AUSTRALIA’S economy has a Goldilocks zone, too much or too little inflation is bad for business. But the latest figures show Australia’s economy is faltering, as inflation has come in at its lowest rate in 50 years, according to Commsec senior economist Ryan Felsman.
He said wages were “providing a cap on inflation”, as continued underemployment and population growth kept pressure on the labour market.
The problem with inflation in the doldrums is that it shows the economy — despite unemployment at one of the lowest levels in years — is failing to pick up. Inflation acts as the grease in the cogs of the machine; too much or too little is bad. What Australia needs is the Goldilocks zone, of 2 to 3 per cent, which is where the Reserve Bank of Australia sets its inflation target band.
The higher the rate of inflation, the faster things lose their value, meaning those with a mortgage get the double benefit of paying off a mortgage that is worth less as their wages grow. The counterpoint to that is that in times of low inflation, wages don’t grow fast enough and inflation doesn’t run fast enough to let people get out ahead.
THE GOOD NEWS
Ryan Felsman said there were some upsides, with low price rises minimising the impact of petrol and power prices on the family bottom line.
There are plenty of reasons why the inflation rate is as low as it is. Going by the Australian Bureau of Statistics release from Wednesday, we can see there was a big fall in childcare costs (down 11.8 per cent), motor vehicles prices (down 1.8 per cent) and telecommunications equipment and services (down 1.5 per cent). The cost of food, clothing, rent (up 0.6 per cent), household products and services, communications and electronic goods has remained largely stable.
But according to AMP Capital senior economist Shane Oliver it all comes back to the most important thing: wages. Wages are what give companies room to raise prices and for Aussies to buy more, pay down debts and inflate away the value of their mortgages. Without inflation, the grease is missing from the machine.
“Inflation is feeding on itself and becoming self-perpetuating,” Mr Oliver told news.com.au.
“The longer we spend below the target, the greater the risk it becomes entrenched.”

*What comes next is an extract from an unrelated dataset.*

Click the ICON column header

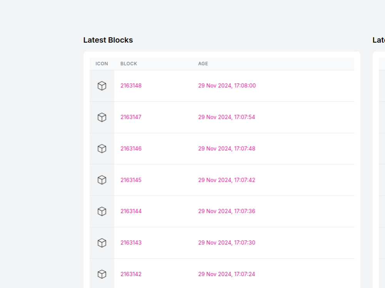102,63
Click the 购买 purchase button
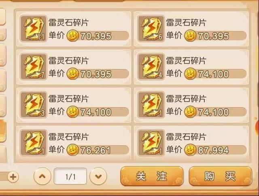 click(x=221, y=176)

NOTHING COMING TO PUSH UP INFLATION
Mr Oliver said Australians should expect an interest rate rise until at least late 2020, warning there was nothing on the horizon that might push inflation up.
“It seems we’re trucking along and fingers crossed something does come along,” he said.

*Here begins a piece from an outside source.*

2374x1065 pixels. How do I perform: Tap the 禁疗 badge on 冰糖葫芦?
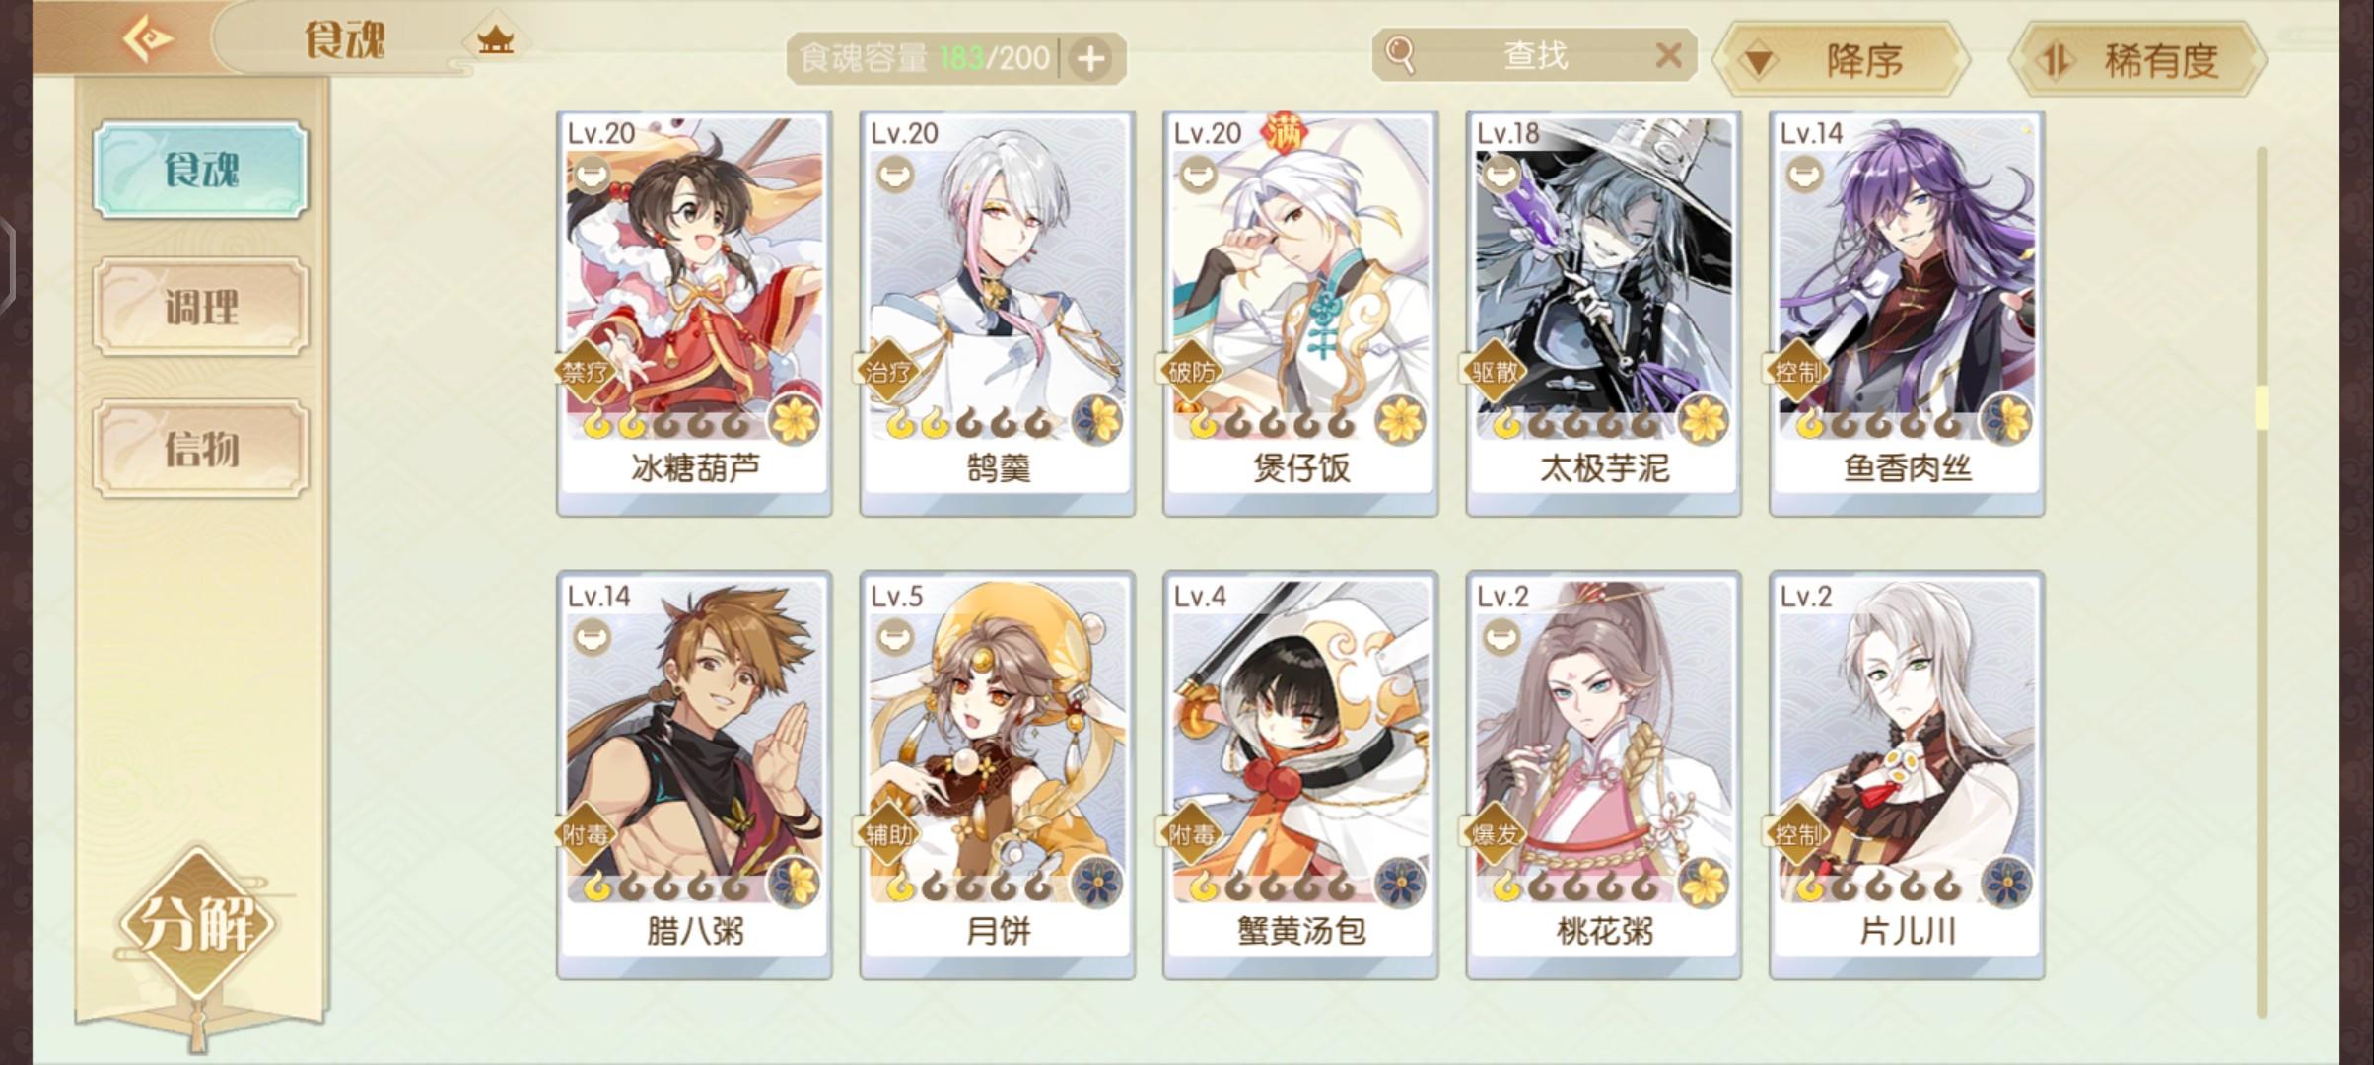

This view was shared by Indeed senior economist Callam Pickering, who told news.com.au continued underemployment across the Australian economy was holding down wages.
“There’s a lot of spare capacity across the economy and that’s feeding through to inflation,” he said.
“Although the unemployment rate has dipped to 5 per cent, broader measures of labour market slack remain elevated and point towards a prolonged period of disappointing wage growth.”
But the longer the low inflation goes on, the longer it’ll be before the Reserve Bank puts up interest rates. Many experts say this removes a key weapon for fighting any future financial crisis that may come along.